=== Begin Enclosure ===

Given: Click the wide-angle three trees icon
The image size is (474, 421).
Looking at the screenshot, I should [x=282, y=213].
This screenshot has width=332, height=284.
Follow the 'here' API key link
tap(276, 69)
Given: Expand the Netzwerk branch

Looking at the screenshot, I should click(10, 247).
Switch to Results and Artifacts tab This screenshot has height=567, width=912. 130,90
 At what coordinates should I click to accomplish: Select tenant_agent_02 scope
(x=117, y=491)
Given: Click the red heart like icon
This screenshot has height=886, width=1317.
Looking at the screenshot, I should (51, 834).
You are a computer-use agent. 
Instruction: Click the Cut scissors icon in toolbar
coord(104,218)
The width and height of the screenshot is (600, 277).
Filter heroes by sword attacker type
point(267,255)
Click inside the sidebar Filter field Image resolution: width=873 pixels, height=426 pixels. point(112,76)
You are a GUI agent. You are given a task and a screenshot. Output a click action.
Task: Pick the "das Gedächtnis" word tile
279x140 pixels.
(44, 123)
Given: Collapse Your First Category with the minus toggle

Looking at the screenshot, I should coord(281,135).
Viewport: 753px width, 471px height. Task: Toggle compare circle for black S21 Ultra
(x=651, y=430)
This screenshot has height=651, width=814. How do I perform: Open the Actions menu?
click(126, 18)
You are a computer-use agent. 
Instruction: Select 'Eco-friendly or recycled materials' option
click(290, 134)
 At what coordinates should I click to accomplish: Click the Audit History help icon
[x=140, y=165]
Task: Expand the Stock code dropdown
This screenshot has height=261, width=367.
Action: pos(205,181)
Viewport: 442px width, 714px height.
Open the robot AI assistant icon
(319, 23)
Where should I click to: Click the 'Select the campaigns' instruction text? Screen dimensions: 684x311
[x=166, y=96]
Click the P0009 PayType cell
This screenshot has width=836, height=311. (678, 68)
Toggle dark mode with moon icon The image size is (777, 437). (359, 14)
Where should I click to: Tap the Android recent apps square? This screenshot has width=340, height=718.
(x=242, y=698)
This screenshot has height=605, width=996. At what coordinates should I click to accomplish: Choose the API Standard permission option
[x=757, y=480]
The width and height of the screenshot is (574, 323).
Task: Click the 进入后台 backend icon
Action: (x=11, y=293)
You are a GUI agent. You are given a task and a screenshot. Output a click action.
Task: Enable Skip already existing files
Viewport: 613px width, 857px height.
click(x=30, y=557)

=== End Enclosure ===

▶ [Task details]: For each line in the data, set it down again exactly.

▶ [Answer section]:
Given: Click the wide-angle three trees icon
The image size is (474, 421).
Looking at the screenshot, I should [x=282, y=213].
This screenshot has width=332, height=284.
Follow the 'here' API key link
tap(276, 69)
Given: Expand the Netzwerk branch

Looking at the screenshot, I should click(10, 247).
Switch to Results and Artifacts tab This screenshot has height=567, width=912. 130,90
 At what coordinates should I click to accomplish: Select tenant_agent_02 scope
(x=117, y=491)
Given: Click the red heart like icon
This screenshot has height=886, width=1317.
Looking at the screenshot, I should (51, 834).
You are a computer-use agent. 
Instruction: Click the Cut scissors icon in toolbar
coord(104,218)
The width and height of the screenshot is (600, 277).
Filter heroes by sword attacker type
point(267,255)
Click inside the sidebar Filter field Image resolution: width=873 pixels, height=426 pixels. point(112,76)
You are a GUI agent. You are given a task and a screenshot. Output a click action.
Task: Pick the "das Gedächtnis" word tile
279x140 pixels.
(44, 123)
Given: Collapse Your First Category with the minus toggle

Looking at the screenshot, I should coord(281,135).
Viewport: 753px width, 471px height. Task: Toggle compare circle for black S21 Ultra
(x=651, y=430)
This screenshot has height=651, width=814. How do I perform: Open the Actions menu?
click(126, 18)
You are a computer-use agent. 
Instruction: Select 'Eco-friendly or recycled materials' option
click(290, 134)
 At what coordinates should I click to accomplish: Click the Audit History help icon
[x=140, y=165]
Task: Expand the Stock code dropdown
This screenshot has height=261, width=367.
Action: pos(205,181)
Viewport: 442px width, 714px height.
Open the robot AI assistant icon
(319, 23)
Where should I click to: Click the 'Select the campaigns' instruction text? Screen dimensions: 684x311
[x=166, y=96]
Click the P0009 PayType cell
This screenshot has width=836, height=311. (678, 68)
Toggle dark mode with moon icon The image size is (777, 437). (359, 14)
Where should I click to: Tap the Android recent apps square? This screenshot has width=340, height=718.
(x=242, y=698)
This screenshot has height=605, width=996. At what coordinates should I click to accomplish: Choose the API Standard permission option
[x=757, y=480]
The width and height of the screenshot is (574, 323).
Task: Click the 进入后台 backend icon
Action: (x=11, y=293)
You are a GUI agent. You are given a task and a screenshot. Output a click action.
Task: Enable Skip already existing files
Viewport: 613px width, 857px height.
click(x=30, y=557)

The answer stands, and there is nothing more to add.